The ora format optionally supports encryption of the file with an hybrid scheme. Data sections are encrypted using a symmetric cipher, whose encryption key is stored in the file after encryption by an asymmetric cipher.

From the user perspective, the file is encrypted with an asymmetric scheme: a public key is used for encoding the file, and the associated private key is required to decipher and read the file. Internally, a new key K is randomly generated for the symmetric cipher for each new ora block, and this key is encrypted with the asymmetric cipher with the user provided public key and stored in the block. Data sections of the block are encrypted with the randomly generated key K. When reading the file, the key for the symmetric cipher is deciphered with the user provided private key, and use to decipher the data section with the symmetric cipher.

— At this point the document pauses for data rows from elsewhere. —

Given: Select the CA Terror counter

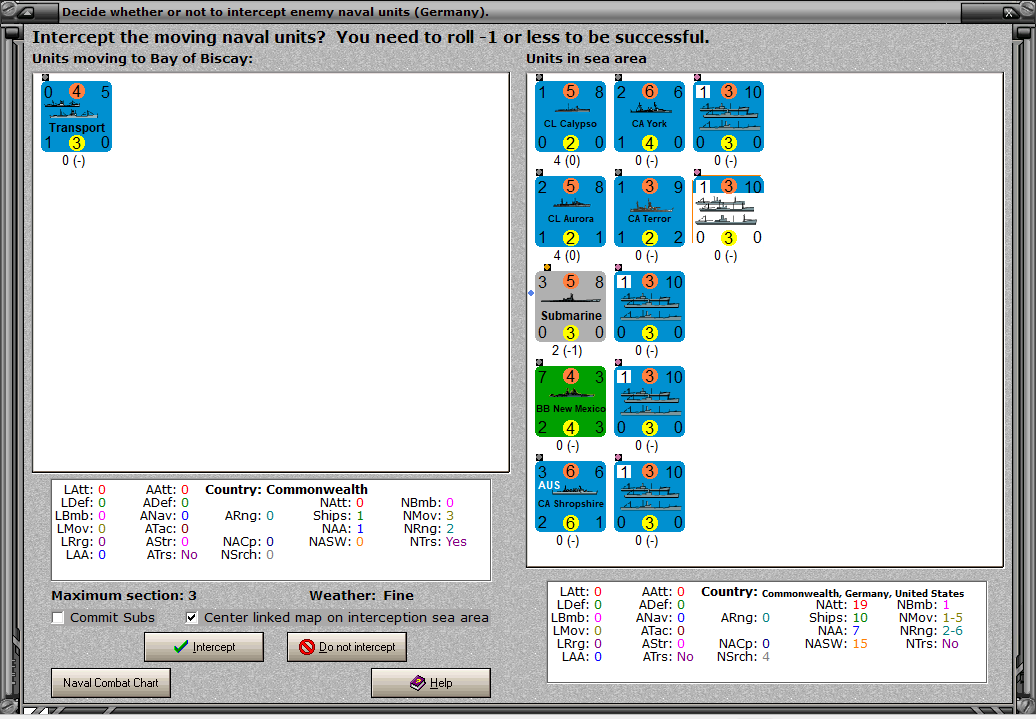Looking at the screenshot, I should (648, 210).
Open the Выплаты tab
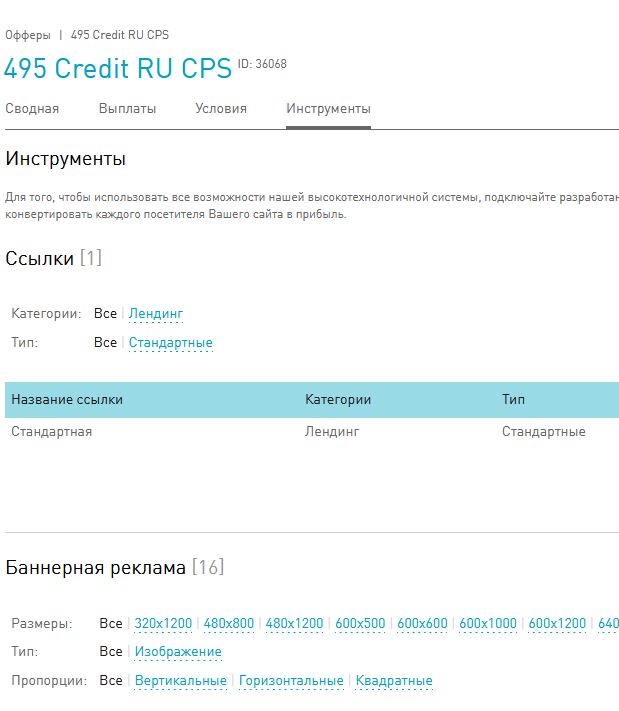619x711 pixels. click(127, 109)
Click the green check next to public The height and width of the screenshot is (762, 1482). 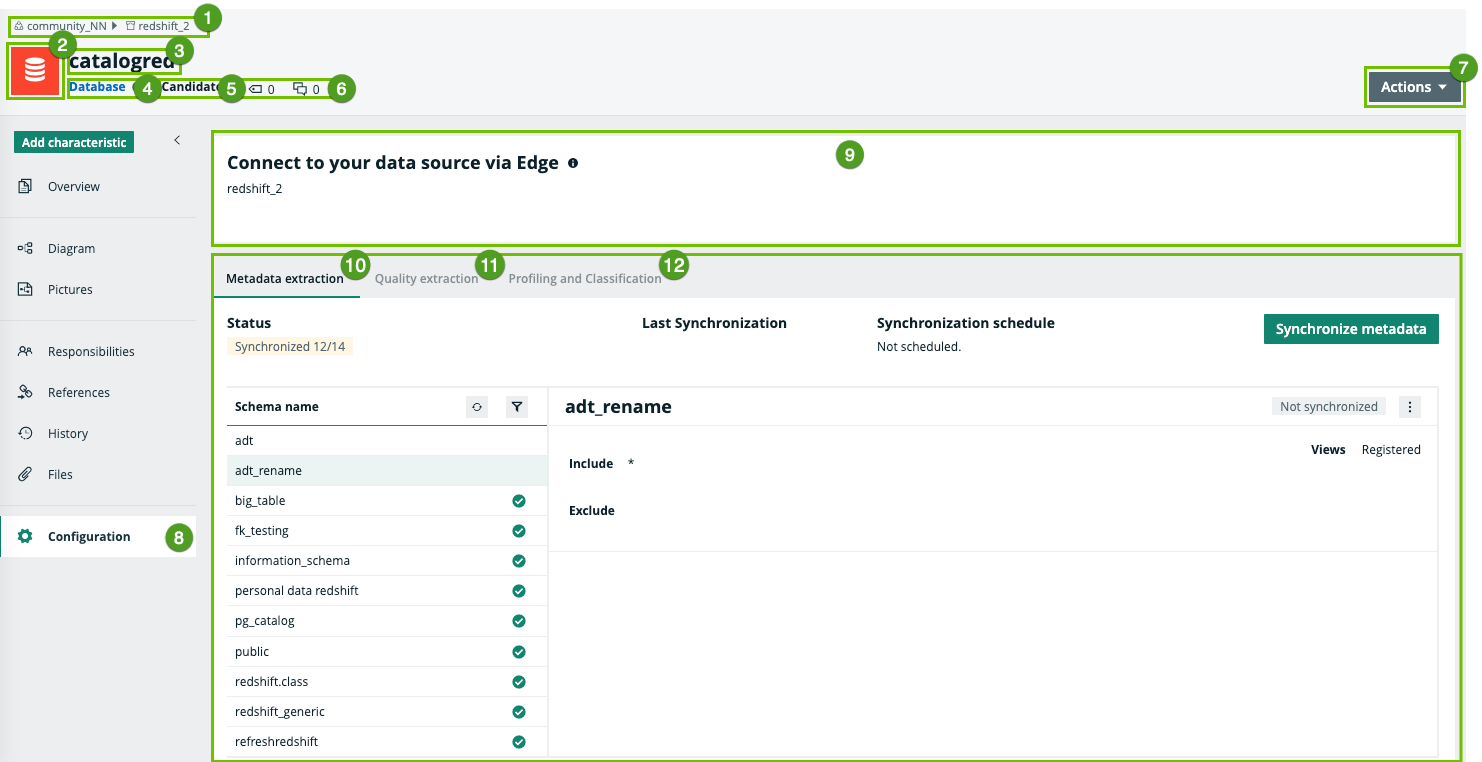pyautogui.click(x=518, y=652)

This scheme allows for the convenience of an asymmetric scheme for the user, while retaining the high speed of a symmetric cipher for the encryption of the file. The symmetric cipher used is AES with a 128 bit key, and the asymmetric cipher is RSA with 4096 bit key. Implementations of RSA and AES are those provided by the CryptoPP library¹.

Cipher keys

When the file is encrypted, the “crypto data” section hold the following data :

Field	Description	Type
RSA-digest	fingerprint of public RSA key	32 bytes
magic	ora magic string 0x7C49	uint16_t
aes	AES key	uint128_

Fields “magic” and “aes” are stored encrypted with RSA with the user-provided public key. A 32 bytes RSA-digest of the RSA public key used is stored in the file for user convenience. The ora magic string encrypted with RSA may be used as a quick test when trying to decrypt an encrypted ora file to check if the user provided private key is the correct one.

Encryption

When encryption is activated all data sections are individually encrypted with AES with a 128 bit key. The header of each ora block is not encrypted and contains in particular a flag specifying if the block is encrypted or not. Each block is encrypted with AES in CTR mode with a 128 bit initialization vector. Each data section has its own randomly generated initialization vector that is stored at the end of the data section.